-- Begin INPUT FOR THIS TASK --

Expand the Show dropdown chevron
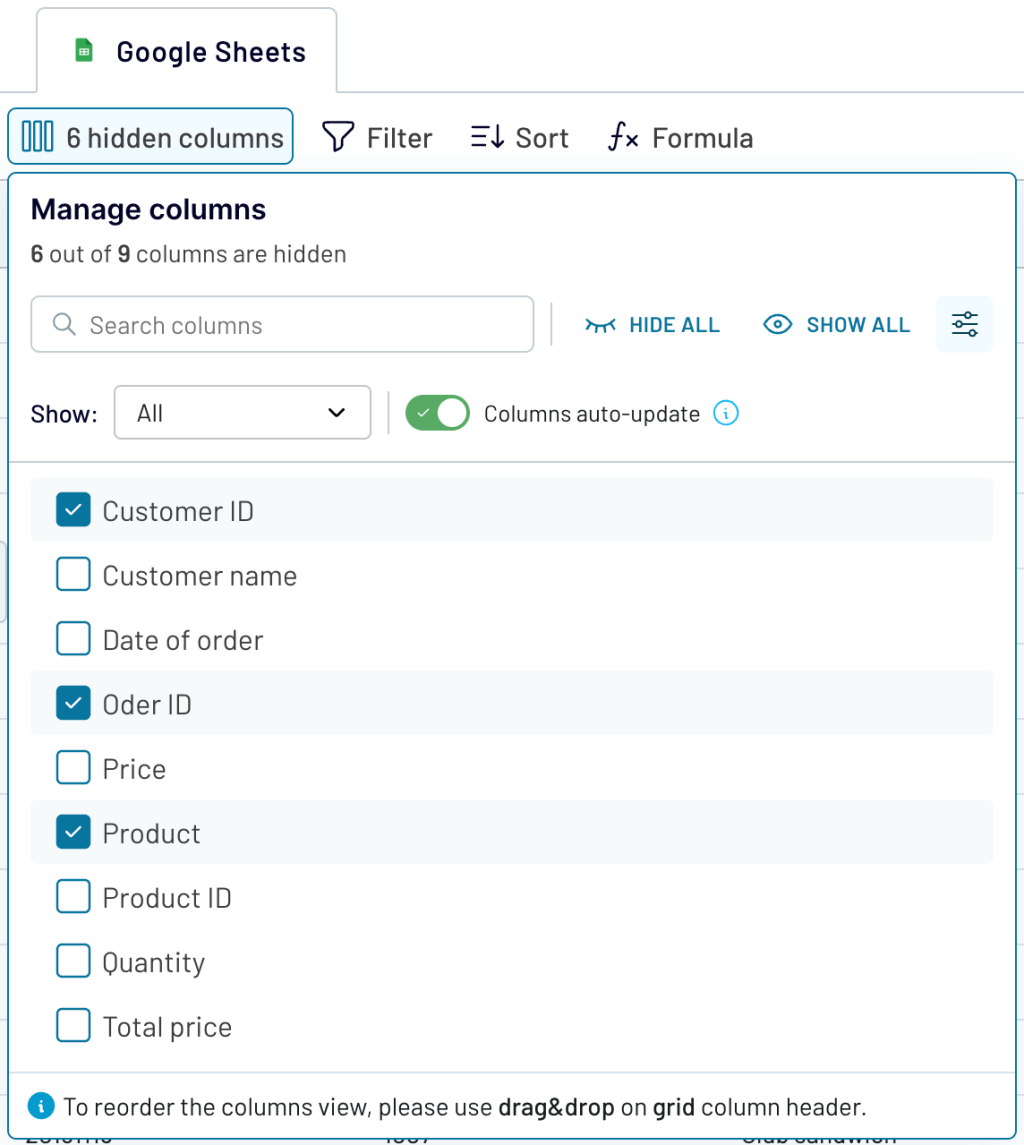 tap(337, 412)
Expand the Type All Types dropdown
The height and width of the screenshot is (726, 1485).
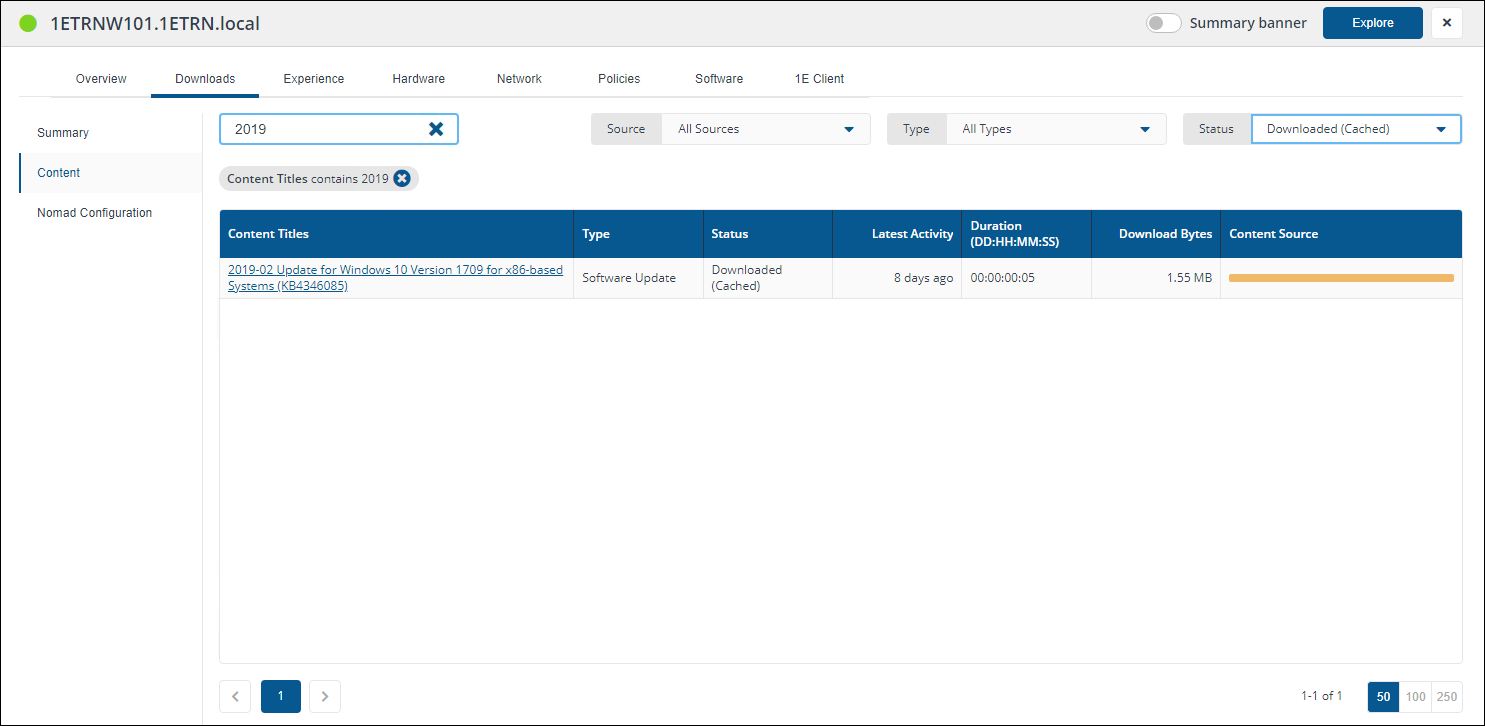[1055, 129]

-- End INPUT FOR THIS TASK --

**SET TASK:** List each line of the rows above that contains the word "Expand". Match capitalization exactly.

**OUTPUT BELOW:**
Expand the Show dropdown chevron
Expand the Type All Types dropdown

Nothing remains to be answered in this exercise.